The ambulance driver pulled around and backed into a narrow spot among a group of FEMA trailers. The soldier in the back didn’t move and never took his eyes off Tommy. Out of the front windows, beyond summer docks and small boats, Tommy could see the line of buses disappearing under the northern end of Soldier Field. Out of the back windows, nothing but the endless blue expanse of Lake Michigan.

He heard voices outside, but couldn’t make out any specific words. There was a muffled knock at the back doors, and the soldier in the back with Tommy got up and unlatched the doors, swung them wide open.

Dr. Reischtal stood there. The sun was not kind to his skin. “Good afternoon, Mr. Krazinsky. Sergeant Reaves has assured me that, for some unknown reason, you have not only survived the night with Mr. Wycza but as of yet, there is no sign of infection.” His lips pulled back into a thin grimace that may have been a smile. “We shall soon discover why. A proper laboratory is en route. When it arrives, I will see for myself exactly what secrets live inside you.”

The soldiers slammed the doors, leaving Tommy alone in the ambulance.

CHAPTER 61

2:47 PM

August 14

The hospital lobby was empty. It made Qween nervous. The waiting room was silent. The nurses’ station had been abandoned. The phones did not ring. The computers were dark.

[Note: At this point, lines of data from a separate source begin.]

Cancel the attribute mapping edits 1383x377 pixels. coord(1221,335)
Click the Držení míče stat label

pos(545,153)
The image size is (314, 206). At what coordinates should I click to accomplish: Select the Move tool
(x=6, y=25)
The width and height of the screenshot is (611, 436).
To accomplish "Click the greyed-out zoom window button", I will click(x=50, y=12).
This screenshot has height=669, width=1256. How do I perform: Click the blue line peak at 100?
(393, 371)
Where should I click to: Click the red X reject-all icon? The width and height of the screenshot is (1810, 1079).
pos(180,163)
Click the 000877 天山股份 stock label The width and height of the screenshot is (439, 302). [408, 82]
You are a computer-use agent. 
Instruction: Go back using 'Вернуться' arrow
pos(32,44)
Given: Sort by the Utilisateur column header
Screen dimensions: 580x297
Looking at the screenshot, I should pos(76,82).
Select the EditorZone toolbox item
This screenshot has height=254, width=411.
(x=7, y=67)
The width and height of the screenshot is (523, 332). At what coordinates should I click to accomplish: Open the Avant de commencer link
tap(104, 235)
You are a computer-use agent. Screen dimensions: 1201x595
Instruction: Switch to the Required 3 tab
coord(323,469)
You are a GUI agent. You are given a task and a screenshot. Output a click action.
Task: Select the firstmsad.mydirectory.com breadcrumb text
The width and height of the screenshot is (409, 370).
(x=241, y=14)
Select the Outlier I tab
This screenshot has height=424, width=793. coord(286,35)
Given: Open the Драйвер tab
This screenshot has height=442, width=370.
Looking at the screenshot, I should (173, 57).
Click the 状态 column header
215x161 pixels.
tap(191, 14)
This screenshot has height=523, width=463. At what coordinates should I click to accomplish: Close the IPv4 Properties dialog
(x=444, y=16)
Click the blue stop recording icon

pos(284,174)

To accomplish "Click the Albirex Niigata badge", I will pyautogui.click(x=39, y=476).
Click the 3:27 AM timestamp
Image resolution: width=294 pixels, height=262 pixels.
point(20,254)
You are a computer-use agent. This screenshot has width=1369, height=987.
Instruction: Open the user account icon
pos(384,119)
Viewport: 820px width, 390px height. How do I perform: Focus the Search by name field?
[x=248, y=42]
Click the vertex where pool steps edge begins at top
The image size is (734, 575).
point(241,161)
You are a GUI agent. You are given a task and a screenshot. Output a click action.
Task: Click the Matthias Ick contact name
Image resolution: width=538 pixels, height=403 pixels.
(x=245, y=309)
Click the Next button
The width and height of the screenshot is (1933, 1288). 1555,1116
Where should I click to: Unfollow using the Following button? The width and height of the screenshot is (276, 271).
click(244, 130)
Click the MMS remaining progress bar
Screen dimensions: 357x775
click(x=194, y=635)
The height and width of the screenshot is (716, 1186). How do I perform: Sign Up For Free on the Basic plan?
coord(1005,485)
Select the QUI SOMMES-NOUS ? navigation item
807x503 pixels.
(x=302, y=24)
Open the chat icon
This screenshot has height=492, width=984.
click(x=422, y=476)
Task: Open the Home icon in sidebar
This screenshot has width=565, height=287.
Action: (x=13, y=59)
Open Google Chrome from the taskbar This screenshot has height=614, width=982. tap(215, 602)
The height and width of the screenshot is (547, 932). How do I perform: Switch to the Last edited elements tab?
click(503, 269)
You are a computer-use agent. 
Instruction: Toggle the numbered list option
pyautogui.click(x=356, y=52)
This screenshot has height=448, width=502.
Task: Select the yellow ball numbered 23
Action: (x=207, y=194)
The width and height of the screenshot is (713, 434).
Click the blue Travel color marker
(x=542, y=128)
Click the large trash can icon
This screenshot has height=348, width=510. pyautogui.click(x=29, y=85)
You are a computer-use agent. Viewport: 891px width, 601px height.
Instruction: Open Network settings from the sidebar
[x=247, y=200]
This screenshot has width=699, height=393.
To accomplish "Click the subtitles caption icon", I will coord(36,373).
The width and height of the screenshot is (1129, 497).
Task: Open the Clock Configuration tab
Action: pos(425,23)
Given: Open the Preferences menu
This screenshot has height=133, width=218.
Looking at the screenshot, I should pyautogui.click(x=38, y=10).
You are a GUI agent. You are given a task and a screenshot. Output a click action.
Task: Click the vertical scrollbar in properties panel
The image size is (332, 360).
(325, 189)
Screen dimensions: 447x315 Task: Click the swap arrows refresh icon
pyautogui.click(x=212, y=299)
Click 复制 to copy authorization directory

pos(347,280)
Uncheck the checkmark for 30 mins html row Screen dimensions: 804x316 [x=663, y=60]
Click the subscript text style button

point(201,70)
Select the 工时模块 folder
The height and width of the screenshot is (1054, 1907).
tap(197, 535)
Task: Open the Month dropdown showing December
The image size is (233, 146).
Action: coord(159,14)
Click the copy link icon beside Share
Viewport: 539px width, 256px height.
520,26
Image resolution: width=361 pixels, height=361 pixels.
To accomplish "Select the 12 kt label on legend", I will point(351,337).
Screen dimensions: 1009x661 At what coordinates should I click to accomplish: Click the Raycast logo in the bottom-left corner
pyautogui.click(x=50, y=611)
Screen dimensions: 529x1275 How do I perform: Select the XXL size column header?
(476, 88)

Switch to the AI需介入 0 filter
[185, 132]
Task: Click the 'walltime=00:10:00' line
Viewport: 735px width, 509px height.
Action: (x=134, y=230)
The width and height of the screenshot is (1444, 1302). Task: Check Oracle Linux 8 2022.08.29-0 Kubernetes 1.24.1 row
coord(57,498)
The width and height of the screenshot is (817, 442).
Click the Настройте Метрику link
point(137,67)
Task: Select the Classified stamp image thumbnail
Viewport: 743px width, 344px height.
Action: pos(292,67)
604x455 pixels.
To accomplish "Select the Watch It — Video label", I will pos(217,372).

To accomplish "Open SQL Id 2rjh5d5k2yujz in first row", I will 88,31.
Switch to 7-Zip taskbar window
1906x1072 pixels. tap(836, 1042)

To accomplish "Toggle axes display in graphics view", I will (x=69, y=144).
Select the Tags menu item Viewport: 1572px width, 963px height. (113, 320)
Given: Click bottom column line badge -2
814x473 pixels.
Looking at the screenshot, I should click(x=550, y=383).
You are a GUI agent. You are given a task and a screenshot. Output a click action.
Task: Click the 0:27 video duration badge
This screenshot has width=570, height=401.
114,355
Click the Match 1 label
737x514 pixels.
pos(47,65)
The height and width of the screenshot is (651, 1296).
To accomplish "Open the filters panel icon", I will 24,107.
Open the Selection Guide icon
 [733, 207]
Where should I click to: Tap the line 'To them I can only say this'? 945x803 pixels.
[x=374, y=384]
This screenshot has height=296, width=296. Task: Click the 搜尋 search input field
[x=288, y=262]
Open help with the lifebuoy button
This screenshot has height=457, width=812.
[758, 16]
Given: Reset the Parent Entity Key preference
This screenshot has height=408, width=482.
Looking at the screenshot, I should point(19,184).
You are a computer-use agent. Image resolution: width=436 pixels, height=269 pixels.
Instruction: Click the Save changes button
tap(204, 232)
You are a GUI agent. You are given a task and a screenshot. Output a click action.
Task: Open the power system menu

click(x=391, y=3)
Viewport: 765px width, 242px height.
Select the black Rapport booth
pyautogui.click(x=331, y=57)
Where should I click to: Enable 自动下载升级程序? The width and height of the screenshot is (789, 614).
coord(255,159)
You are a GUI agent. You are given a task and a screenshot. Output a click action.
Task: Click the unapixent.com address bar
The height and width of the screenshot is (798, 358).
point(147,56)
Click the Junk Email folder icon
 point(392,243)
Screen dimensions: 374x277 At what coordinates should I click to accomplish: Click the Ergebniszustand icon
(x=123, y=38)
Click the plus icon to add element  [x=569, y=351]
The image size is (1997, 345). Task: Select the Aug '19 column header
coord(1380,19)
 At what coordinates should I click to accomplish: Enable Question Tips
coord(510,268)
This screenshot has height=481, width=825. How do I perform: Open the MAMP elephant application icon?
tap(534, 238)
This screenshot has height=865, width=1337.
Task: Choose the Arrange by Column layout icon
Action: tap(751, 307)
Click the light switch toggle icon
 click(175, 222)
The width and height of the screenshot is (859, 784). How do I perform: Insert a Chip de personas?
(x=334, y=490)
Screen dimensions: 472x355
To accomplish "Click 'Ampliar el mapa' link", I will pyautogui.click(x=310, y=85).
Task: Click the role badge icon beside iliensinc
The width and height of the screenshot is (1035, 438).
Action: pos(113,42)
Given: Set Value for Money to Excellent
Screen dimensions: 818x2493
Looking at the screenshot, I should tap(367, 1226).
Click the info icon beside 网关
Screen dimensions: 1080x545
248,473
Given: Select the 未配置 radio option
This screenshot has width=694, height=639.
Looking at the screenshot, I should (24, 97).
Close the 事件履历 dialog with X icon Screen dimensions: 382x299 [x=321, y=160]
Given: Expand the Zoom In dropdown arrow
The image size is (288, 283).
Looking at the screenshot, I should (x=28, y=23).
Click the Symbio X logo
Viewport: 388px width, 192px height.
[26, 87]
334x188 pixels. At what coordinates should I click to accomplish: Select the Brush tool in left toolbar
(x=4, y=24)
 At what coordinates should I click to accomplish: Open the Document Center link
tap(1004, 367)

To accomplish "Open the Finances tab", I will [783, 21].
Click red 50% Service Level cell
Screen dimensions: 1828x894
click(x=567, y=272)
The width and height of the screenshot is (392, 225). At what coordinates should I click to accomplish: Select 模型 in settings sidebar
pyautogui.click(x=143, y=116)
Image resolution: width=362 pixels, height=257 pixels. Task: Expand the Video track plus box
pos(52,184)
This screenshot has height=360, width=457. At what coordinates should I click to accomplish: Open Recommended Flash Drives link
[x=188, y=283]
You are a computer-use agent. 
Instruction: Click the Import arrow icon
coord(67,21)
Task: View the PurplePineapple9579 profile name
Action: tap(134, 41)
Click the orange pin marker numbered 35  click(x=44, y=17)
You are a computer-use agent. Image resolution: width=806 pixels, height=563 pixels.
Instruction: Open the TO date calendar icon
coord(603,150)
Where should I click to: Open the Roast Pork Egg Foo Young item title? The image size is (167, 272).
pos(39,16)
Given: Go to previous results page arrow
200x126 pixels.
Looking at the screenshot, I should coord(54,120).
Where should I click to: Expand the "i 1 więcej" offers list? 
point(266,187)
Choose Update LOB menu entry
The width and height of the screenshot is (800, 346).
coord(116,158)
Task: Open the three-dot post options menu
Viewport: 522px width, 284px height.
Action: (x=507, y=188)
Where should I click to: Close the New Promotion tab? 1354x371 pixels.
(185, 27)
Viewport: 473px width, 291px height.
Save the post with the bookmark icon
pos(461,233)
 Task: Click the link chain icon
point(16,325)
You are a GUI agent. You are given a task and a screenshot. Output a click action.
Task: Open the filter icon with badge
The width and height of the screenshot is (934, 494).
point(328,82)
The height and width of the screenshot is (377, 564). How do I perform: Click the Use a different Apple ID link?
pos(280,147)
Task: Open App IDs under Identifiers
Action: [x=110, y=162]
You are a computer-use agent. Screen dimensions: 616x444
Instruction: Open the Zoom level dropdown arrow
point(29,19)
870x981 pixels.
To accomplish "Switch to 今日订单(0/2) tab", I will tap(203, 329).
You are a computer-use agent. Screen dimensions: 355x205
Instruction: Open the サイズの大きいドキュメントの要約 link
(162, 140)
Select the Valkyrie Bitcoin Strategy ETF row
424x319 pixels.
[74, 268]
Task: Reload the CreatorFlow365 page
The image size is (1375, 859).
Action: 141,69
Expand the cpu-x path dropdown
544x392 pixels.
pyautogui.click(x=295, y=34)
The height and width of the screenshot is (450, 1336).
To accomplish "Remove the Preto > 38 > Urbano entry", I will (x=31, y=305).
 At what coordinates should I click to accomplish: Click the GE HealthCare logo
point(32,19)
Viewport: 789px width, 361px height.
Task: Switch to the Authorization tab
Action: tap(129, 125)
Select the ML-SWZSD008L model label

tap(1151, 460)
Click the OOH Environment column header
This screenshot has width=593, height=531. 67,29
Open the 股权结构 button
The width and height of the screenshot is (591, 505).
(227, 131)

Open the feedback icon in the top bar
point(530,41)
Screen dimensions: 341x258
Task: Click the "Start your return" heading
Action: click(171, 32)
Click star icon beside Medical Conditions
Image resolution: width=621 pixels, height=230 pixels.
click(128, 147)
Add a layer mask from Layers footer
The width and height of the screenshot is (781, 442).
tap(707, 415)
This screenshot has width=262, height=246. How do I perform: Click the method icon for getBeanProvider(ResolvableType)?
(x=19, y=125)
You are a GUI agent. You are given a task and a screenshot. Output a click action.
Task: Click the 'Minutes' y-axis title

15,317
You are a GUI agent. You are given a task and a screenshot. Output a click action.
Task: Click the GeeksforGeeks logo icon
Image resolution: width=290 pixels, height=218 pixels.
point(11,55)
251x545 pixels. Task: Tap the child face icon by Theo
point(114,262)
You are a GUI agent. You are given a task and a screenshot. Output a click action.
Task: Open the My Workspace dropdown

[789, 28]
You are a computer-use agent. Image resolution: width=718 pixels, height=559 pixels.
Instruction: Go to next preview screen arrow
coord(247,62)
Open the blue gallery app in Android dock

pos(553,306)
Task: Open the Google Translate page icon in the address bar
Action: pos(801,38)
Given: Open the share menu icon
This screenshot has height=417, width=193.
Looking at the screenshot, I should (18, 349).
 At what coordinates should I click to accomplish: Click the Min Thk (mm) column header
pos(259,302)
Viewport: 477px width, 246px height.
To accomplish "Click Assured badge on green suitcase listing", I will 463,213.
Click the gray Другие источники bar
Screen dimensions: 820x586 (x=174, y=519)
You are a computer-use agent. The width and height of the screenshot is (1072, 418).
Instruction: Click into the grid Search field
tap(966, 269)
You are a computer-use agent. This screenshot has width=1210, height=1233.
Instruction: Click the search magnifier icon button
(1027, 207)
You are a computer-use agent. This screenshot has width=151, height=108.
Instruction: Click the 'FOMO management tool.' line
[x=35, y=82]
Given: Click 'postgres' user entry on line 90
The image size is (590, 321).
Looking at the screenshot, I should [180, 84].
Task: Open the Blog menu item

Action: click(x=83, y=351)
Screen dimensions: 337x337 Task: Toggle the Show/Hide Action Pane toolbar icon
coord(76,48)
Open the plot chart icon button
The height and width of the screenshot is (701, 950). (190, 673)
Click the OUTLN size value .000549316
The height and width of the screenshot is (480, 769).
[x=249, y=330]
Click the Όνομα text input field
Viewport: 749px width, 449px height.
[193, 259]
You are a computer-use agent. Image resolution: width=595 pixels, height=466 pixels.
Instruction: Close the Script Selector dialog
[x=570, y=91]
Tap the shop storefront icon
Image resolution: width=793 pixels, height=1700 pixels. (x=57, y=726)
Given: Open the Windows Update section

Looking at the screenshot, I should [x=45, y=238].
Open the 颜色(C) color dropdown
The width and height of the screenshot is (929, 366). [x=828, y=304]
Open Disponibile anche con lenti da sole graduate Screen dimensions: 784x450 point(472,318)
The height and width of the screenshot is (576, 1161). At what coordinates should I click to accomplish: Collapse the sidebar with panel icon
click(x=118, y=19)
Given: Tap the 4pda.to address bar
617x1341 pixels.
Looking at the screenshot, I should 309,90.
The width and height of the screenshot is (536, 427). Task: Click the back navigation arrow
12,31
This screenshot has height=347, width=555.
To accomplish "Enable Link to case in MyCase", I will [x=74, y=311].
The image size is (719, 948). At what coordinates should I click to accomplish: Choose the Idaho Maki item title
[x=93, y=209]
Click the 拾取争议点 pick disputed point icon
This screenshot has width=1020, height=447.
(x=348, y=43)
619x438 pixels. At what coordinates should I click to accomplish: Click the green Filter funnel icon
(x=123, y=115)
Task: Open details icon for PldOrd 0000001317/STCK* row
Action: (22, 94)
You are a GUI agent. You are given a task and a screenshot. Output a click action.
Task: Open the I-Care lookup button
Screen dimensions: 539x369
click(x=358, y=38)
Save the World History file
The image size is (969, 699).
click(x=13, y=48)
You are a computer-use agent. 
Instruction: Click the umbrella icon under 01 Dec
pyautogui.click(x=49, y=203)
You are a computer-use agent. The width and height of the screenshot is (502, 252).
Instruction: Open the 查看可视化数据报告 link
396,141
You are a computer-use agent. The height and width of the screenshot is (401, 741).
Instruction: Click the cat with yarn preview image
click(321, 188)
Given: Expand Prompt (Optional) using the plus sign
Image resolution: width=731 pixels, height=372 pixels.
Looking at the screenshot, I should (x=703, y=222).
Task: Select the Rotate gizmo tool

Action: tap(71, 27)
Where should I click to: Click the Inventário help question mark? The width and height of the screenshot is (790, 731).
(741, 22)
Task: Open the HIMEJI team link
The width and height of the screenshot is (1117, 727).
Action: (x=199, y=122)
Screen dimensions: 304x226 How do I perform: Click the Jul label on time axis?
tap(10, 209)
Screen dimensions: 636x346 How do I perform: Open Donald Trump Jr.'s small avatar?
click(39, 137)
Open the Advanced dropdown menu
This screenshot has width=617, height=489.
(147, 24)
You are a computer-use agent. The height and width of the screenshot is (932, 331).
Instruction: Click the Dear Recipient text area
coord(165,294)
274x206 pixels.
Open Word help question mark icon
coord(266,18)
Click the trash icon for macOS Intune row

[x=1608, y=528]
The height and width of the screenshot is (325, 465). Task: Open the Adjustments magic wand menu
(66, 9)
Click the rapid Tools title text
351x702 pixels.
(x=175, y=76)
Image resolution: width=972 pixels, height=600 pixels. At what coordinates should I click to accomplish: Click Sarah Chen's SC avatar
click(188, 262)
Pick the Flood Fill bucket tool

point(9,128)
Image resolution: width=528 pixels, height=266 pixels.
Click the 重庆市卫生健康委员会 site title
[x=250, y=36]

But the old building didn’t quite feel empty. This was why she was nervous. Something in the air, something just out of the range of her hearing, some kind of vibration through the molecules that her conscious brain couldn’t pick up, something set off ominous warnings in her subconscious, the lizard part of her mind, as Sam would say. Somewhere, there was life inside the hospital.